A la semana siguiente todos fueron a la notaría para poner en práctica lo que habían planeado. Satisfechos porque se haría justicia, se sentaron alrededor de la mesa del salón donde se firmaría el documento. El joven, sin ser visto, lo observaba todo detrás de las cortinas, pensando en la mejor manera de descargar su ira…

Solemne y silenciosamente, el papel iba de mano en mano. Todos estaban serios, conscientes de la gravedad del acto. Además, sabían que para Akira y Kazumi ése no era un momento fácil. Ambos se encontraban en un extremo de la mesa, ella a la derecha de su esposo, y serían los últimos en firmar. Por fin, les entregan el documento y… para sorpresa de todos, Kazumi se levanta y se pone de rodillas ante su marido.

‒  ¡Oh desdichado padre ‒exclamó‒, qué justa e irremediablemente firmas la condenación de tu propio hijo! Sé que se merece el castigo por su comportamiento deshonesto, pero ten pena de una pobre madre que gime por su hijo.

¿Quién sabe si todavía se enmienda? Si no puedes darle esa oportunidad sin envilecer la buena reputación de nuestra familia, la pido para mí, que soy su madre. Lo que jamás le concederías a él, a mí no me lo puedes negar.

Fumiko, desde su escondite, tembló al escuchar la voz de aquella a quien tantas veces había hecho oídos sordos. En su alma se libraba una batalla entre el bien que aún existía latente y el mal que imperaba… ¿Dudaría dejarse llevar por la misericordia de su madre, prefiriendo las pasiones que lo arrastraban hasta el momento? En el salón reinaba un silencio sepulcral y Kazumi esperaba afligida la decisión de su esposo.

Calentado por el sol de la bondad materna, el corazón de piedra del joven se transformó en corazón de carne. Salió de detrás de las cortinas, se arrojó a los pies de sus padres y llorando dijo:

‒ Padre, ya no merezco ser llamado hijo tuyo. Me iré lejos para que mi presencia no manche el buen nombre de los Shinju. Pero no quiero hacerlo sin oír antes de tus labios que he sido perdonado.

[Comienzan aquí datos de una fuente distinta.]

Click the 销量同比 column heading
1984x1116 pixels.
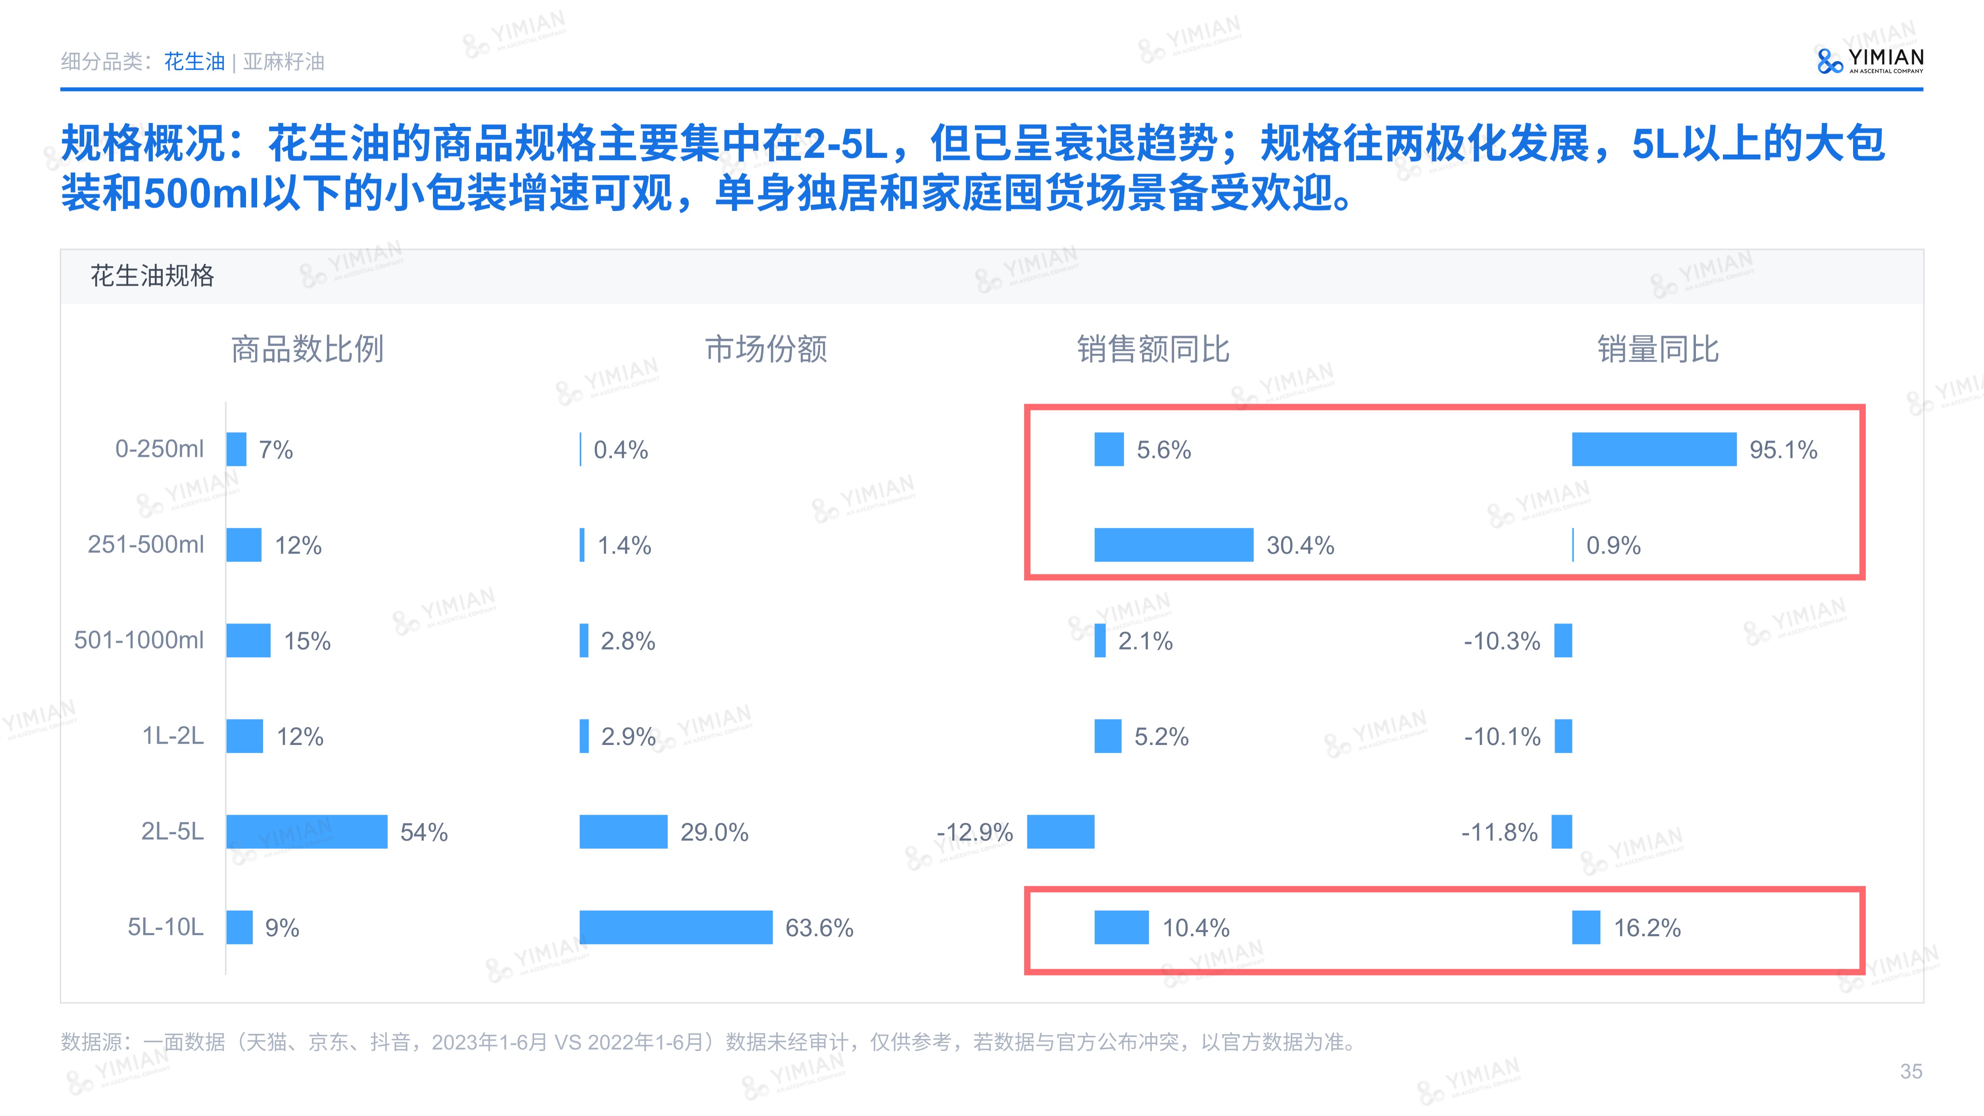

Los tres se abrazaron emocionados. El joven Fumiko continuó en la casa paterna, cambió completamente de vida y, más tarde, sucedió a su padre en los negocios y se convirtió en la perla de la familia.

Una cosa parecida ocurre con algunos de nosotros. Nos volvemos unos hijos rebeldes y pecadores y durante largo tiempo permanecemos sordos a la voz de la gracia. Pero en un determinado momento de nuestra vida, la Virgen pide clemencia a Dios por nosotros y Él suspende el justo castigo que nos había preparado, dándonos una oportunidad más. Agradezcámosle a María ese incalculable beneficio y sigamos el camino del bien y de la virtud al que nos conduce la Madre de Misericordia.